The hidden costs thrown up by data breaches – including lost business, reputational damage and employee time spent on recovery – lead to significant increases in expenditure for businesses.
This is according to a new study by IBM Security, conducted by the Ponemon Institute. The 2018 Cost of a Data Breach Study revealed that one-third of the cost of so-called ‘mega breaches’ (at least one million lost records) were derived from lost business.
It was also found that the average cost of a data breach globally is $3.86 million (£2.9 million), a 6.4 per cent increase from the 2017 report.
This year, for the first time, the study also calculated the costs associated with ‘mega breaches’, which range from one million to 50 million records lost.
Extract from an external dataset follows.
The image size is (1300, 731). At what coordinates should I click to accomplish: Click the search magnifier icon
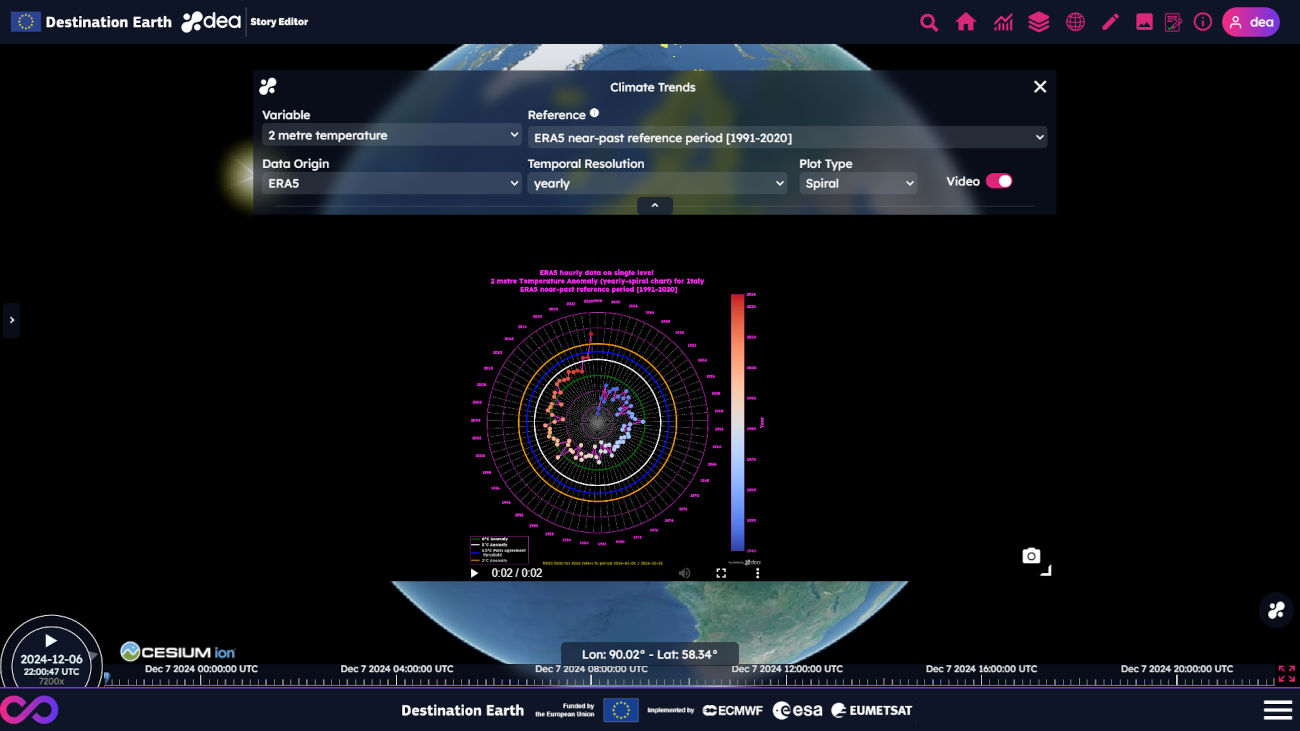(929, 22)
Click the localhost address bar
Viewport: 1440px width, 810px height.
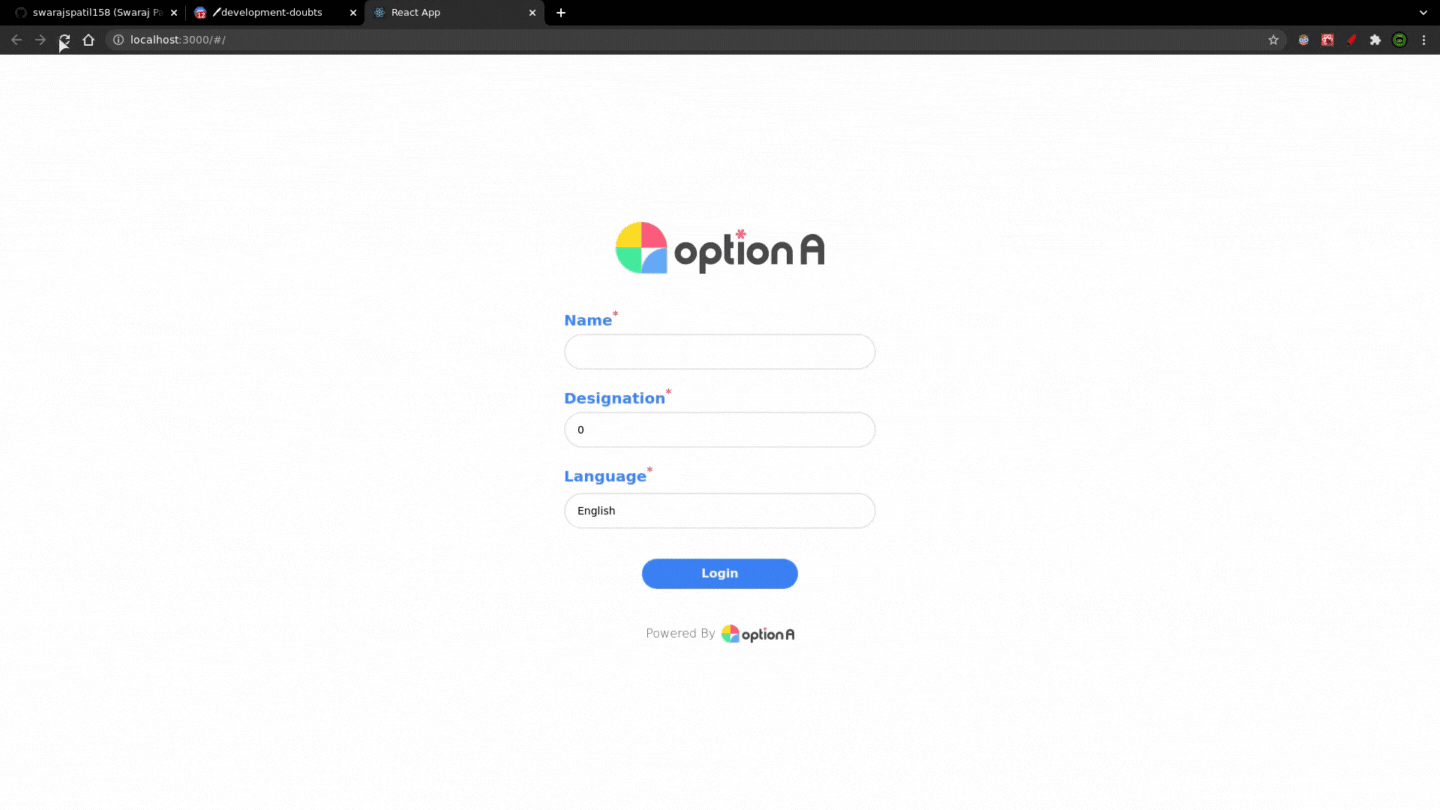(680, 40)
The researchers projected that these breaches cost companies between $40 million and $350 million respectively.
According to the report, the average cost of a data breach of one million compromised records is nearly $40 million. Meanwhile, at 50 million records, the estimated total cost of a breach is $350 million.
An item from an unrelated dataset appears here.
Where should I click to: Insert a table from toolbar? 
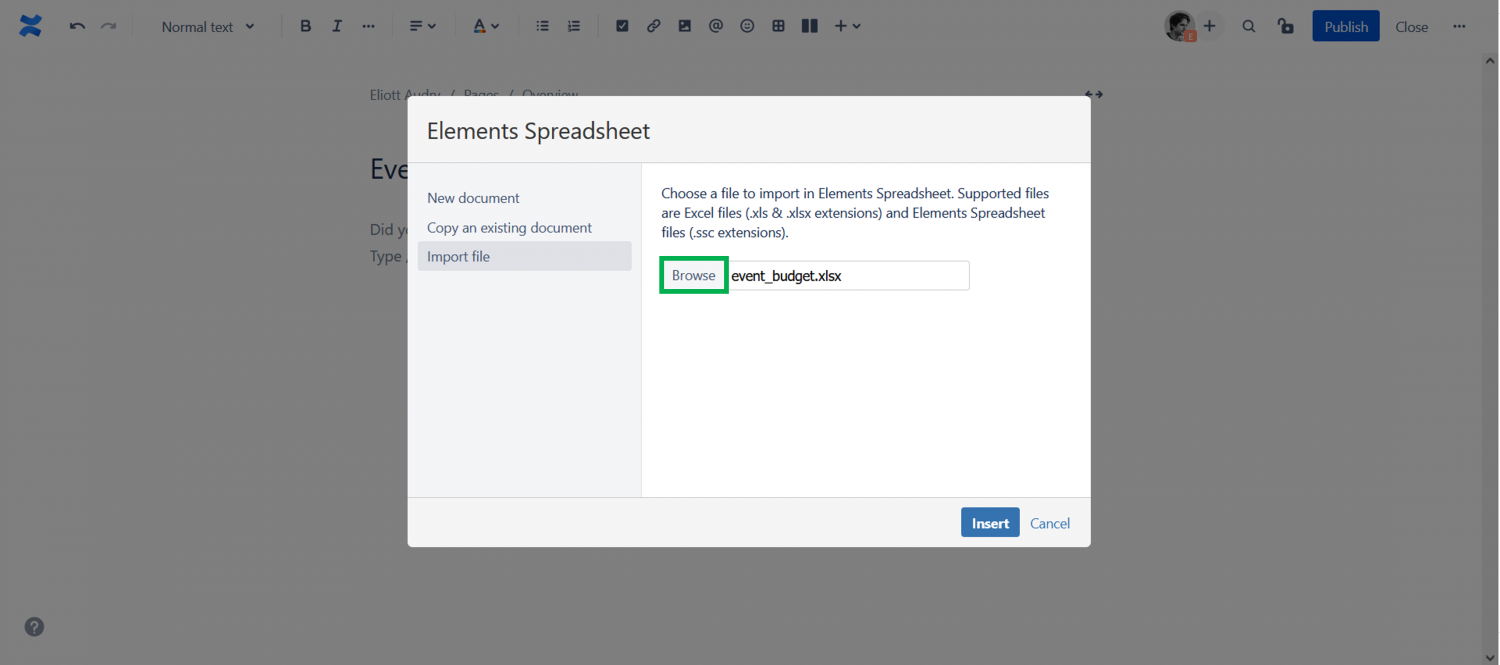click(778, 27)
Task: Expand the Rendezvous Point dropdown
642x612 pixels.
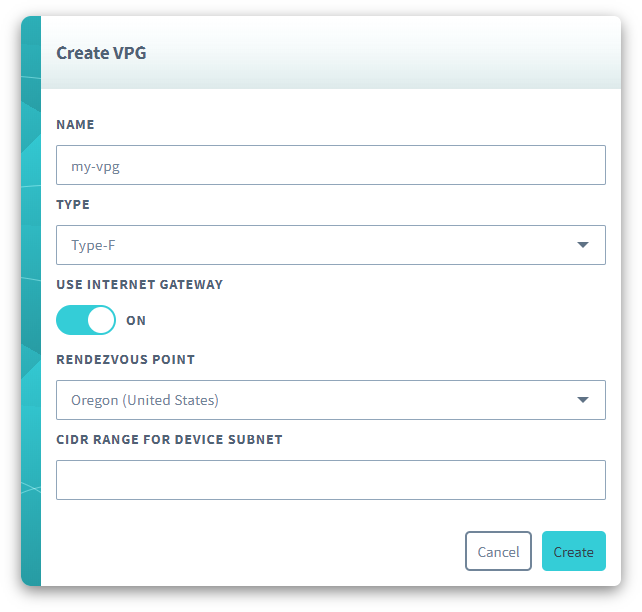Action: [330, 400]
The vast majority of these breaches (ten out of 11) stemmed from malicious and criminal attacks, rather than system glitches or human error. It was also found that the average time to detect and contain a mega breach was 365 days – almost 100 days longer than a smaller scale breach (266 days).
Wendi Whitmore, global lead for IBM X-Force Incident Response and Intelligence Services, said: “While highly publicised data breaches often report losses in the millions, these numbers are highly variable and often focused on a few specific costs which are easily quantified.
“The truth is there are many hidden expenses which must be taken into account, such as reputational damage, customer turnover, and operational costs. Knowing where the costs lie, and how to reduce them, can help companies invest their resources more strategically and lower the huge financial risks at stake.”